Rewrite the items from the line containing "Click the 2020" up to and including the last line of the items, copying the requests unchanged. In the answers, scale every number (the coordinates and any pixel dimensions) by 0.7 and round to whole numbers, with halves rounding up.

(Word and item position data)
+-------+

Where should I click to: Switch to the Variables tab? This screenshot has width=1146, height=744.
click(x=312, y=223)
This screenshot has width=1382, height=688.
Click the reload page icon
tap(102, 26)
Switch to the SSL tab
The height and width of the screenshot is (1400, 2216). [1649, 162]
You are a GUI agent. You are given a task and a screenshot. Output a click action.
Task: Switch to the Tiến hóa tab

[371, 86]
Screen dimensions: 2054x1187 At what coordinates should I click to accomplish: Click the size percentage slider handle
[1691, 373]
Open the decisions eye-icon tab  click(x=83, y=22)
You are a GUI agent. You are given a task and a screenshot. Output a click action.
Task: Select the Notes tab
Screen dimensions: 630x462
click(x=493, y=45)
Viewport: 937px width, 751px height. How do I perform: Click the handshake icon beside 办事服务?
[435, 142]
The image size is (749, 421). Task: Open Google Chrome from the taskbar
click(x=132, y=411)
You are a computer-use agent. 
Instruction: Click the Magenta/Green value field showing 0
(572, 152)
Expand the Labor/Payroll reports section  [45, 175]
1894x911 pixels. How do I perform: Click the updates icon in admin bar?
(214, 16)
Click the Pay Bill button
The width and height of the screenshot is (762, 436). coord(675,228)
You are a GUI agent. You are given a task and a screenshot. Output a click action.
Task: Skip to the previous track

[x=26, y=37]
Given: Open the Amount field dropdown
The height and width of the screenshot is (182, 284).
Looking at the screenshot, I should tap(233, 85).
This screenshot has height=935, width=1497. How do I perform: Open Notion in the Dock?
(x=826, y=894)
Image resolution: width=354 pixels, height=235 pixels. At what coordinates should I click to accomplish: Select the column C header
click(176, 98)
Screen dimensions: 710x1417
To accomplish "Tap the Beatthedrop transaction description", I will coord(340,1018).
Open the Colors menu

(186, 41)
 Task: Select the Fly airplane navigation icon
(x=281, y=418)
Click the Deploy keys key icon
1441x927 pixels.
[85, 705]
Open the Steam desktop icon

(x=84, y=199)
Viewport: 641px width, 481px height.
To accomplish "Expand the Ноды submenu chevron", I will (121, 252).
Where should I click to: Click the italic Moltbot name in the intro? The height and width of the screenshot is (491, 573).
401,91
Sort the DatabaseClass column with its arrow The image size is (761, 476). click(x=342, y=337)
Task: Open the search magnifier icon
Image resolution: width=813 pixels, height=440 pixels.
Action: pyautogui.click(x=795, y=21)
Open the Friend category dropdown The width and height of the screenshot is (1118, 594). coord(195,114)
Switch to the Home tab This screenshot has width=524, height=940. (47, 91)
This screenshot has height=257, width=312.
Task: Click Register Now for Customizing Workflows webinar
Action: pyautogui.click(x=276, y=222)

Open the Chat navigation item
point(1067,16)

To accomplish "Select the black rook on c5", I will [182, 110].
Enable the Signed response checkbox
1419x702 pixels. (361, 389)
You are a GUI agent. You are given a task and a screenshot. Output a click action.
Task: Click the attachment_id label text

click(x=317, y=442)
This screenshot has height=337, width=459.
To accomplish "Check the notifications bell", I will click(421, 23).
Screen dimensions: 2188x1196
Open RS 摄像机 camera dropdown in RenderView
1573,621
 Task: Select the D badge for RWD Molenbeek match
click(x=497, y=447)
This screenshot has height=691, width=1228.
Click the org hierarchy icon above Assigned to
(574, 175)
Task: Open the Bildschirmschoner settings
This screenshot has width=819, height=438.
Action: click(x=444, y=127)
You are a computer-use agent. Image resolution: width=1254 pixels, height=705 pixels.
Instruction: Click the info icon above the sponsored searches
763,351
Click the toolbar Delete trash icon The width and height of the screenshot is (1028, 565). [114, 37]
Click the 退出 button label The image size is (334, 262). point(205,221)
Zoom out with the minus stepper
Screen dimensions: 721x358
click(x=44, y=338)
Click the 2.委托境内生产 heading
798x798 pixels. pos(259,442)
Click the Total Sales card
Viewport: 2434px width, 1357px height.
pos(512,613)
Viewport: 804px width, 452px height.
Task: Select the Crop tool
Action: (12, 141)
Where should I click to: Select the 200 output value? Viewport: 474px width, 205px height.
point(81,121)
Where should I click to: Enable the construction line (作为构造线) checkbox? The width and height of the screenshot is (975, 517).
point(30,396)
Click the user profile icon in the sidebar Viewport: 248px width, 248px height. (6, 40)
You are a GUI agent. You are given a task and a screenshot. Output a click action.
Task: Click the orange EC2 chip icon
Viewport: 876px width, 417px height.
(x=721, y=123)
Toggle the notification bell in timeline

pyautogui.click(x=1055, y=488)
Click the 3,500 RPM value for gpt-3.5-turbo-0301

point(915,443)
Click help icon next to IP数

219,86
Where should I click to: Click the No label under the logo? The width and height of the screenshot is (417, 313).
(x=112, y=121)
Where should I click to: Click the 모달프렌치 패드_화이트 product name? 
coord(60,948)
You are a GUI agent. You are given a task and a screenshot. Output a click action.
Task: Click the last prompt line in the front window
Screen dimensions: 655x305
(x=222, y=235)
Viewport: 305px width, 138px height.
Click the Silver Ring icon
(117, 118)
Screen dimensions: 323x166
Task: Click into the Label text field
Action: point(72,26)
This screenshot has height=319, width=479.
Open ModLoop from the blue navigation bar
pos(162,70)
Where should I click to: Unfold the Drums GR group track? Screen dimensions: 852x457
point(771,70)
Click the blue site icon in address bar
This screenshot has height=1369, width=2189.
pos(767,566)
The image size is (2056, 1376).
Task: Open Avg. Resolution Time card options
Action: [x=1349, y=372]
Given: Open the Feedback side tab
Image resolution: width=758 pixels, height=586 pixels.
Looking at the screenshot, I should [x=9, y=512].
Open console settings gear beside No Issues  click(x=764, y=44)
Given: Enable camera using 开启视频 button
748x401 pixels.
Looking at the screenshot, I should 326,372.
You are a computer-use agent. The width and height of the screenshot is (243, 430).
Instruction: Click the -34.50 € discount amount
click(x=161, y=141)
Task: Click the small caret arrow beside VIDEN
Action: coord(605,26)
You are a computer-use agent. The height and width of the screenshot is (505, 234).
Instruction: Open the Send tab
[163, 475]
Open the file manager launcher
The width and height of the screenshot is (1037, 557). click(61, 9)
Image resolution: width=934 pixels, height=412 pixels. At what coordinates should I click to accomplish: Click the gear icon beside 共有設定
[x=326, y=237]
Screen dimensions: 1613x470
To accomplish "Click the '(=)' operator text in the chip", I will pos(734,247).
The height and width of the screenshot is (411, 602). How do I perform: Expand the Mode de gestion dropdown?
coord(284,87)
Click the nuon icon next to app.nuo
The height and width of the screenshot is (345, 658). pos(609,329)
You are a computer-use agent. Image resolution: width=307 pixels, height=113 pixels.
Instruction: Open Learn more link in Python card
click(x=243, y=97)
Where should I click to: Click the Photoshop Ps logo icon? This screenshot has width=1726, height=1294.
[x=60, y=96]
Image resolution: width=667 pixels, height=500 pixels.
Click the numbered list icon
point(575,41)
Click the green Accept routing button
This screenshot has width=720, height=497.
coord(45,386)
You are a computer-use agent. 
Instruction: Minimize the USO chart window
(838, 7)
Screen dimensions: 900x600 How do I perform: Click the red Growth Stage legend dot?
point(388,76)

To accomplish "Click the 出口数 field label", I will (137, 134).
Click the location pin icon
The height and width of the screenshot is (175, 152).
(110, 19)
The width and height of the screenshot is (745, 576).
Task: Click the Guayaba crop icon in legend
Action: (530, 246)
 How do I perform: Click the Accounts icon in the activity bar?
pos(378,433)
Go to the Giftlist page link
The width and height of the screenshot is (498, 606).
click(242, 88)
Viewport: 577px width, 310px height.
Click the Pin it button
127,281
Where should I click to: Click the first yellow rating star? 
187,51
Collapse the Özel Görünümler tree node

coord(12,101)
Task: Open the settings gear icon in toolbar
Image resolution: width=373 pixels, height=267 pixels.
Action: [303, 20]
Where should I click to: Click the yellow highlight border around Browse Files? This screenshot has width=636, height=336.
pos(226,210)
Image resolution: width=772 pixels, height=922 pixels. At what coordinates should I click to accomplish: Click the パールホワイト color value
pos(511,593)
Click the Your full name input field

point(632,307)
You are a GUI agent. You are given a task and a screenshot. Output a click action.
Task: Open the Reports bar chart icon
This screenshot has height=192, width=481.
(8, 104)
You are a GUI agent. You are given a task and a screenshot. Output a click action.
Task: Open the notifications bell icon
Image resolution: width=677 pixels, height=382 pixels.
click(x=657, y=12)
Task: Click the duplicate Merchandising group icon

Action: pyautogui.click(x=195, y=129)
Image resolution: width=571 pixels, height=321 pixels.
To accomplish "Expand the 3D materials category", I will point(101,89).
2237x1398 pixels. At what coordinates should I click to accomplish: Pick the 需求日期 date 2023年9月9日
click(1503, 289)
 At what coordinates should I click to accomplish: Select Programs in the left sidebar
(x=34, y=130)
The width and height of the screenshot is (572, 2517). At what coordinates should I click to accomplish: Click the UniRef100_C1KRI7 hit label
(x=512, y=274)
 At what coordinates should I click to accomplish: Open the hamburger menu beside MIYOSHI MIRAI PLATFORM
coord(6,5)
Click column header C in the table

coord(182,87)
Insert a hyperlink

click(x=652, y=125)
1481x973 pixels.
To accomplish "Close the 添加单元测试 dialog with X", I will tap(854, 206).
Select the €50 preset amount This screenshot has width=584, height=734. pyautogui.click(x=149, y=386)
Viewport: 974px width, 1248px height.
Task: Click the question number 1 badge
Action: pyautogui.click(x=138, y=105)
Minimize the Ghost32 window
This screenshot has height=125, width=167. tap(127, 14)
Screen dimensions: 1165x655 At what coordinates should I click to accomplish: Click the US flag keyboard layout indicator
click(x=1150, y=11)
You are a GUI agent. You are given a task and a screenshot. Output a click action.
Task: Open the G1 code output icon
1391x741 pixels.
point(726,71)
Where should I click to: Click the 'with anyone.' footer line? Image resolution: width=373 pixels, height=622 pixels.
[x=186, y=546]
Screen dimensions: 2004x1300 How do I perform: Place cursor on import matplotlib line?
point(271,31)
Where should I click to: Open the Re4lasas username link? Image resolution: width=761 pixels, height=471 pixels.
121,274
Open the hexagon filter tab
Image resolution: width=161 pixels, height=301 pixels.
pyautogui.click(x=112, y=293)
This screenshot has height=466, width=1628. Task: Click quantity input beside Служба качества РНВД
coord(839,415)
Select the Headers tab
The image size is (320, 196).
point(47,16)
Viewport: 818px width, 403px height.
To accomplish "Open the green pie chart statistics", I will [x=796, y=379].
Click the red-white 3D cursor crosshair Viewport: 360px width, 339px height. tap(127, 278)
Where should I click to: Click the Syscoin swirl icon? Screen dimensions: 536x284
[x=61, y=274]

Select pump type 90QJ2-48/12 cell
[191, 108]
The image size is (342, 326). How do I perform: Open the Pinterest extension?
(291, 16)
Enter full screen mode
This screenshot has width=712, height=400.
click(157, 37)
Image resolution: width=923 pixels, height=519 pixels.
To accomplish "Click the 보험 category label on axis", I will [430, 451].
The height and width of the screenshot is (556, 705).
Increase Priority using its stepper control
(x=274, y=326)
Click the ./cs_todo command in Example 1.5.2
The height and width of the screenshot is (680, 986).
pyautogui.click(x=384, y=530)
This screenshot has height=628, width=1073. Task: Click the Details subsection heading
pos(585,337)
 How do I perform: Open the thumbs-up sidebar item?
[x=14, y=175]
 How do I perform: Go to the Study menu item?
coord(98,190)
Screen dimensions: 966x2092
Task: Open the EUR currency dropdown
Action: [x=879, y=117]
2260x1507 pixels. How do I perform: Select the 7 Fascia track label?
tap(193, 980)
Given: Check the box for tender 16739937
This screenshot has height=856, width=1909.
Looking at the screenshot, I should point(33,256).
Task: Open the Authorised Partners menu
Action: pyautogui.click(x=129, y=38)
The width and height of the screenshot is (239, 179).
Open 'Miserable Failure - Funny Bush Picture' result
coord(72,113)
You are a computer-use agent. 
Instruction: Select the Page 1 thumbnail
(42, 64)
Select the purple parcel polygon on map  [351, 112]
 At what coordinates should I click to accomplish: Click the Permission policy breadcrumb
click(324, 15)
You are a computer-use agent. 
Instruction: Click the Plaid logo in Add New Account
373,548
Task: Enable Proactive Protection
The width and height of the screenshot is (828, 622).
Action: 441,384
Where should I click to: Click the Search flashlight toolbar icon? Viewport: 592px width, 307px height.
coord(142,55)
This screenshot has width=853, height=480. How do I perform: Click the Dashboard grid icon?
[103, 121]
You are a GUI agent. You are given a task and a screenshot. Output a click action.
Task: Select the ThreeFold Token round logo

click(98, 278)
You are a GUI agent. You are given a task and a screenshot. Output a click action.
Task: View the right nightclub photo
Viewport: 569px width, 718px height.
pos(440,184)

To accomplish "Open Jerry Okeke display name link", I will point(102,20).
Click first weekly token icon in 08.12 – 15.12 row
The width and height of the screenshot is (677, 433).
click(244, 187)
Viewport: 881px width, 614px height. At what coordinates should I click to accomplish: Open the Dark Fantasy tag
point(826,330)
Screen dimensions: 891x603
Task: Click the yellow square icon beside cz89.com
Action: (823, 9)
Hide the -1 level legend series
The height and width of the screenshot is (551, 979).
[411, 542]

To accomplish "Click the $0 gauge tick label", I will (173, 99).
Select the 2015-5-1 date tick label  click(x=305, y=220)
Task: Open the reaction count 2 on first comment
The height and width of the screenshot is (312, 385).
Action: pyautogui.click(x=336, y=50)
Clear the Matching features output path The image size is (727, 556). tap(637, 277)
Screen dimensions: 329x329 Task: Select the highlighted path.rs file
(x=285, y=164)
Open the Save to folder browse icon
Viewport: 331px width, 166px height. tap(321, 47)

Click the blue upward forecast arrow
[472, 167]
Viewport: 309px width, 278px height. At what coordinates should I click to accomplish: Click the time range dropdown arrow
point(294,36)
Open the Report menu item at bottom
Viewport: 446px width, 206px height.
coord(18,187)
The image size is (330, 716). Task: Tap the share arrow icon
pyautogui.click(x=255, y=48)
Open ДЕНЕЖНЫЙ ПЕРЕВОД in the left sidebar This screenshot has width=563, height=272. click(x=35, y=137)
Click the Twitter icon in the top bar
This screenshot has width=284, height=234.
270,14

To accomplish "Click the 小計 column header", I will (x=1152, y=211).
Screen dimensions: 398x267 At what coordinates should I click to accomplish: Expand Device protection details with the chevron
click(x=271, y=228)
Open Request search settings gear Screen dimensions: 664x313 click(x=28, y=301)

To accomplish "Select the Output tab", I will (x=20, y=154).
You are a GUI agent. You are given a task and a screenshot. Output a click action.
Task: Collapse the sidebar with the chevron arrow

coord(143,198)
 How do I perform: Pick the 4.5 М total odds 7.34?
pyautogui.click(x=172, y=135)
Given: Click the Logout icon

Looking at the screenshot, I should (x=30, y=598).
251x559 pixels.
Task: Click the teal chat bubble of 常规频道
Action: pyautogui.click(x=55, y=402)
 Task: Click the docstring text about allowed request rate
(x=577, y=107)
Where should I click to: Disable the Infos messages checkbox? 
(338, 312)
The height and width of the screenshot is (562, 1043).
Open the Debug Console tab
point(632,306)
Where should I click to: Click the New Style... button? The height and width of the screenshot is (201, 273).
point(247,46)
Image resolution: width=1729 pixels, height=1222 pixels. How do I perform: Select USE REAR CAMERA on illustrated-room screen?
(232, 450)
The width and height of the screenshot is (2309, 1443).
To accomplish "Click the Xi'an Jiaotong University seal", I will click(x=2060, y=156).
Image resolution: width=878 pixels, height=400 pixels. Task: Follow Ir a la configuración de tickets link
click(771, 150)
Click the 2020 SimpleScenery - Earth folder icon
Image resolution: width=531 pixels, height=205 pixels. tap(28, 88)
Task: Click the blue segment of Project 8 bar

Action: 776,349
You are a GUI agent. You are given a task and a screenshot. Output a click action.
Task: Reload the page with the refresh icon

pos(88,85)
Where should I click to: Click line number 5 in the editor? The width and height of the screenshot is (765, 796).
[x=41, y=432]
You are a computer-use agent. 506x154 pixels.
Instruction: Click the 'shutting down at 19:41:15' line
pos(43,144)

+-------+

Correct answer —
Click the 2020 SimpleScenery - Earth folder icon
Image resolution: width=372 pixels, height=144 pixels. tap(20, 62)
Task: Click the blue segment of Project 8 bar

Action: 543,244
You are a GUI agent. You are given a task and a screenshot. Output a click action.
Task: Reload the page with the refresh icon

pos(62,60)
Where should I click to: Click line number 5 in the editor? The width and height of the screenshot is (765, 796).
[x=29, y=302]
You are a computer-use agent. 506x154 pixels.
Instruction: Click the 'shutting down at 19:41:15' line
pos(30,101)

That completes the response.